Aunque, para satisfacción de los productores de Hollywood, el miedo a que una dictadura tercermundista, un grupo terrorista o un multimillonario loco se apropien de una nueva tecnología de posibilidades horroríficas figura en un lugar prominente en la lista de pesadillas modernas, los líderes de la fase actual de la revolución científica son empresarios norteamericanos muy respetables. Por eso parece inevitable que se multipliquen los roces entre el gobierno estadounidense, el cual tendrá que encargarse de trazar la frontera entre lo permisible y lo definitivamente vedado porque ningún otro tiene el poder necesario, y los representantes del sector privado, los que reaccionarán con furia frente a tamaña pretensión. No se tratará de una repetición del drama de Microsoft – a ningún funcionario norteamericano se le ha ocurrido ordenarle dejar de investigar -, sino de legislación claramente autoritaria, por no decir dictatorial, encaminada a prohibir en el mundo entero actividades que los científicos consideran perfectamente lícitas. Presagiaría el fin de la aventura más imponente emprendida por nuestra especie y, tal vez, el inicio de una edad signada por la inmovilidad, pero en vista de la alternativa podría considerárselo el mal menor.

Tareas por realizar ::
A: Según el texto sobre la revolución científica, ¿quiénes son los líderes de la fase actual de esa revolución?
B: Prosigue el texto sobre la revolución científica a partir de su última oración.
Los datos no guardan relación con el texto sobre la revolución científica.

Datos del conjunto ::
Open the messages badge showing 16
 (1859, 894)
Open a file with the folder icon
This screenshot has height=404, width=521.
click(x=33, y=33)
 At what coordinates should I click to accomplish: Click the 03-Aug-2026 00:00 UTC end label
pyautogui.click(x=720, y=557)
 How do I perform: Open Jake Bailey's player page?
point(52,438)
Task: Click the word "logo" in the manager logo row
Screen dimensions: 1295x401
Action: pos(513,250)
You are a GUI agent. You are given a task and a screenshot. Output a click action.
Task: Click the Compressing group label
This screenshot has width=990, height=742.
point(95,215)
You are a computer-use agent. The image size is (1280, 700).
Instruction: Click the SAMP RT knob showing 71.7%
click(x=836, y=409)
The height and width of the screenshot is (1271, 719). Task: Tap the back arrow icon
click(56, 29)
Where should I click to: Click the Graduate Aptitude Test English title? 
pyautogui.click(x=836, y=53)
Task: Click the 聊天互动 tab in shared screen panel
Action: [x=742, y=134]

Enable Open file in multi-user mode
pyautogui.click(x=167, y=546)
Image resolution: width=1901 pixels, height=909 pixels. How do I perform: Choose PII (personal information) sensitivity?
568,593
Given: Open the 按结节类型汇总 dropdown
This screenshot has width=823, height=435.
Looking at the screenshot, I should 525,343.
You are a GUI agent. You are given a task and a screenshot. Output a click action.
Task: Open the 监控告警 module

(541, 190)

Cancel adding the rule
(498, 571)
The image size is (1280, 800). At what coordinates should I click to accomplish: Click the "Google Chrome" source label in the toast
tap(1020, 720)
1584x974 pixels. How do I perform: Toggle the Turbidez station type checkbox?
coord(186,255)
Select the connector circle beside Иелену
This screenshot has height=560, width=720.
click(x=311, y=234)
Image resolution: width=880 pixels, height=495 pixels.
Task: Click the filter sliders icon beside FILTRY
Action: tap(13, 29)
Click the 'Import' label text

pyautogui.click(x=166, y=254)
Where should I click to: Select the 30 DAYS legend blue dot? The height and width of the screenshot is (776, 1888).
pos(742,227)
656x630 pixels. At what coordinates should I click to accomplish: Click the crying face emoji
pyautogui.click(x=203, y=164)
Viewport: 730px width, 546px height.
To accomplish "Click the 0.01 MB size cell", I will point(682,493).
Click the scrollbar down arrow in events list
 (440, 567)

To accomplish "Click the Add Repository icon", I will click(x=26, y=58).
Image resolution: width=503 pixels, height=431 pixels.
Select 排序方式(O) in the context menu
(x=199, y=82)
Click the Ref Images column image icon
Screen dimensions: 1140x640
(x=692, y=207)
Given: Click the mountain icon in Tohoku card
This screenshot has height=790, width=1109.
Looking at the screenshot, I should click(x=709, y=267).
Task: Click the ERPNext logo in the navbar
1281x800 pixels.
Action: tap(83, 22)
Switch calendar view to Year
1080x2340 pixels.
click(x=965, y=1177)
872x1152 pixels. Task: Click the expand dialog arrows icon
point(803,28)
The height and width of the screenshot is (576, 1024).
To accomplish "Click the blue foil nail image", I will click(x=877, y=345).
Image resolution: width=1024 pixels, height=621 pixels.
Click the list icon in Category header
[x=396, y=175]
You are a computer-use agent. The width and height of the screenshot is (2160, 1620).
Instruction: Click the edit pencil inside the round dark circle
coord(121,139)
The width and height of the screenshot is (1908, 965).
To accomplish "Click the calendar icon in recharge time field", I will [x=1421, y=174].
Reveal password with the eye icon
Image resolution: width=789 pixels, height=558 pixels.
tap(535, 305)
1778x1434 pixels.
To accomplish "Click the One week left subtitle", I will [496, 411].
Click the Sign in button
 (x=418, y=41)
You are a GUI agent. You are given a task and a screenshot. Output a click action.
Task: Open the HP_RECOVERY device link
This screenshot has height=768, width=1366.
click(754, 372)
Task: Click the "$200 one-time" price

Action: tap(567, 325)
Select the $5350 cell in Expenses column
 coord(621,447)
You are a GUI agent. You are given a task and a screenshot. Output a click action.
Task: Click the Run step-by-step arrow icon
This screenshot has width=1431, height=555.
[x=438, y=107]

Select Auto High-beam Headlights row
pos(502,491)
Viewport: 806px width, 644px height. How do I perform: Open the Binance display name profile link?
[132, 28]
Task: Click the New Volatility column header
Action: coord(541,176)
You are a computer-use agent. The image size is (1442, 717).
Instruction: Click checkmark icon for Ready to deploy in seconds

Resultados del ejercicio ::
A: Son empresarios norteamericanos muy respetables.

B:
Cuando se les pregunta por qué hacen esfuerzos tan asombrosos para escalar montañas sin otro propósito que plantar una bandera en la cumbre, los aficionados a esta actividad exigente suelen responder citando a George Mallory, el docente secundario que, para algunos, fue el primero en conquistar el Everest: "porque están ahí". Lo mismo podría decirse de muchas otras empresas, entre ellas la mayor que haya acometido el hombre: la ciencia. El afán de descubrir más y de entender mejor, aunque lo aprendido no posea ninguna utilidad práctica evidente, fue el detonante que puso en marcha el proceso ya incontrolable de cambio que luego de haber transformado para siempre el mundo en el cual vivimos está comenzando a modificar al hombre mismo. Si nuestra civilización tiene un credo, éste consiste en que la libertad para pensar, para explorar todos los resquicios del universo y analizar lo encontrado sin cohibirse, debería ser sagrada, y que cualquiera que se opone a esta verdad es un ignorante. La única excepción ampliamente admitida es la "eugenesia": después de Hitler, son muchos los que insisten en que será mejor inquietarse por temas menos urticantes.